• In the Phase I/II (n = 130) TIGER-X trial of rociletinib for patients with acquired resistance to first- or second-generation TKIs, the ORR was 59% among patients with the T790M mutation and 29% among those without it.
• T790M plasma testing is a viable alternative to tissue testing ​
(ORR = 57% among patients with T790M-positive disease using this method).

Rociletinib is another third-generation EGFR TKI that seems poised to soon enter practice, and like osimertinib (AZD9291), it seems likely that the initial indication will be for patients with disease progression on a first- or second-generation EGFR TKI with a T790M mutation. Ongoing trials are evaluating both agents in the first-line setting.
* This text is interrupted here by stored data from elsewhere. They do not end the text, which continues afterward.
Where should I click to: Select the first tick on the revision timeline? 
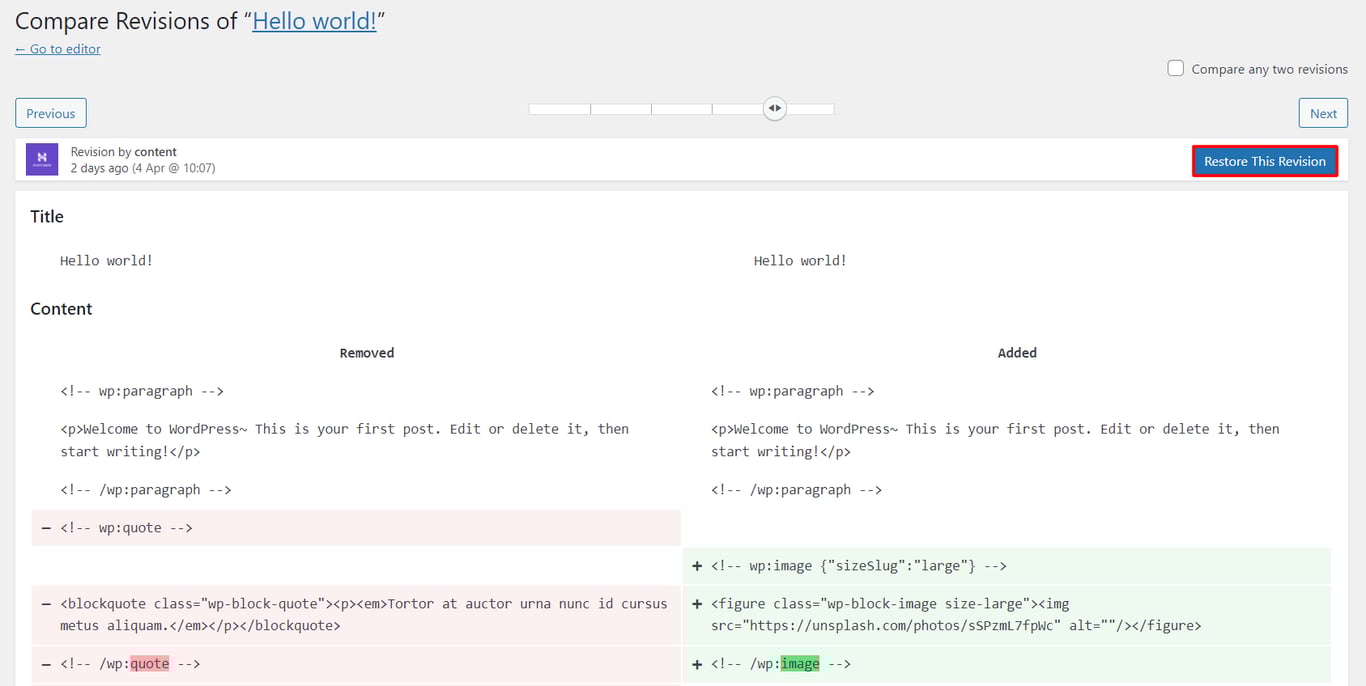(559, 108)
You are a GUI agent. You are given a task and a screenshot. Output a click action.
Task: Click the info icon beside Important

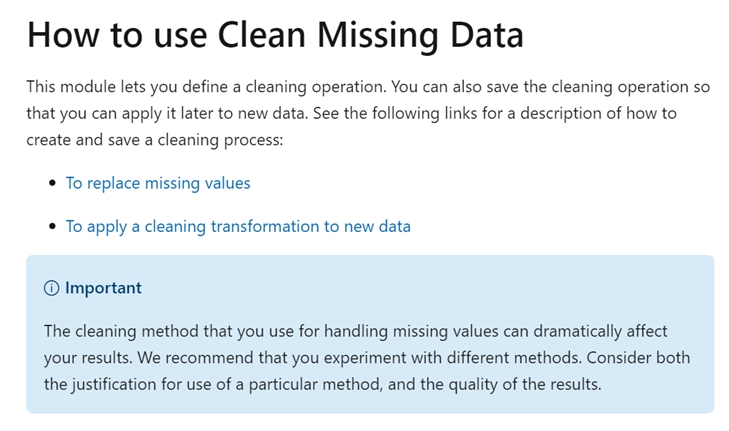(52, 288)
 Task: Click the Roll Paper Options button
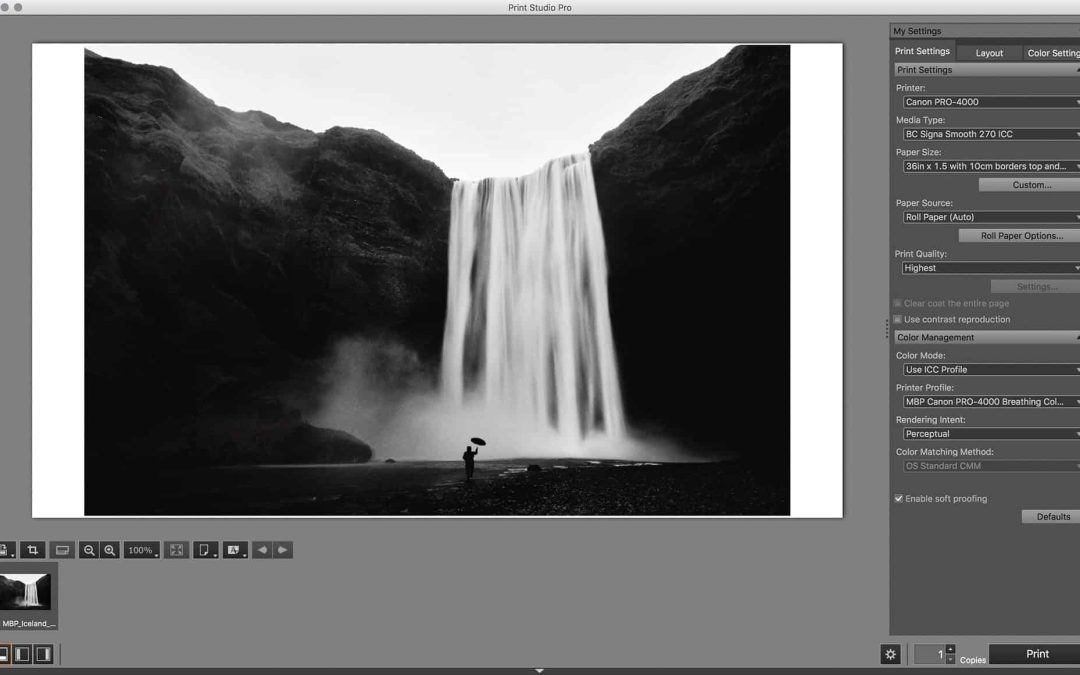(1019, 236)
An unexpected but noteworthy problem that has thus far proven unique to rociletinib is Grade 3 hyperglycemia, which has been observed in up to 22% of patients but is reported to be easily controlled in most cases with metformin or dose reduction. The pathophysiology of this complication is the inhibition of the insulin growth factor receptor 1 and the insulin receptor by a metabolite of rociletinib called M502, and it is thought that insulin will have no benefit in these patients. Despite this complication, rociletinib, like osimertinib, is advantageous in that it does not target wild-type EGFR, resulting in less severe rash and diarrhea.